2.5.2 Expansion Index (EI)
The inflated volumes at each visit were recorded and summated. Due to the maximum capacity of the patient's expanders, we used the EI to measure the efficiency of the inflation process; the EI was described as the ratio of the total inflated volume (ml) to the designed volume expander (ml).
2.5.3 Subjective Scores of Expanded Skin Texture
The investigator-assessed subjective scores of expanded skin texture were as follows: 3 indicated that the skin texture was significantly improved and that the optimal desired result was obtained; 2 indicated that the skin texture was significantly improved, but further treatments were required; 1 indicated that the skin texture was slightly improved; 0 indicated that the skin texture was the same as that before treatment; and -1 indicated that the skin texture was worse than that before treatment. The same blinded investigator assessed all scores.
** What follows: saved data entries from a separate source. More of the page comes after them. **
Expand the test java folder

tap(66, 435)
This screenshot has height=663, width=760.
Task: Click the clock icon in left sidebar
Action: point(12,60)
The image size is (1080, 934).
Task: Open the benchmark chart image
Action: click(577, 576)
2.5.4 Histological Examination
Expanded skin specimens were harvested during flap transfer surgery. Specimens were fixed with formalin, embedded in paraffin, and sectioned at a thickness of 4-μm. Hematoxylin and eosin (HE) staining and Masson staining were performed to assess the histologic differences. Collagen synthesis was evaluated using the collagen volume fraction (CVF). Immunohistochemistry with proliferating cell nuclear antigen (PCNA) was used to evaluate the role of SVF in promoting skin cell proliferation, and the vascular endothelial cells were identified as the surrounding vessels using an anti-CD31 antibody to evaluate angiogenesis in the skin. The number of positive cells was calculated using a laser confocal microscope (Leica, Wetzlar, Germany) in 5 high-power random fields (HPFS, 400X).
During the 2-year follow-up period, the following factors were evaluated to identify adverse reactions: redness, swelling, pain, infectious symptoms and symptoms related to the presence of a subcutaneous protuberance, mass, induration, or hyperplasia.
2.6 Study Oversight
This study was granted ethical approval from the Institutional Ethics Committee at the Shanghai Ninth People's Hospital in accordance with the principles of the Declaration of Helsinki. All treatments and follow-up visits were performed at the Department of Plastic and Reconstructive Surgery of Shanghai Ninth People’s Hospital, Shanghai Jiaotong University School of Medicine from March 2014 to December 2018. This trial was registered with Chinese Clinical Trial, ChiCTR2000039317 (registered 23 Oct 2020 - retrospectively registered, http://www.chictr.org.cn/showproj.aspx?proj=62738).
2.7 Statistical Analysis
GraphPad Prism 7 (GraphPad Software Inc., San Diego, CA, USA) was used for the statistical analysis. Continuous data were expressed as the mean ± standard deviation (SD) with a 95% confidence interval (CI), and categorical data were represented as counts. The between-group differences at each visit were performed using two-way repeated-measures ANOVA followed by Sidak’s multiple comparison tests, and the within-group differences of each follow-up visit compared to baseline were analyzed using the paired t-test. The EI increment between groups was assessed using the unpaired t-test. A value of P < 0.05 indicated that the difference was statistically significant (*p<0.05, **p<0.01).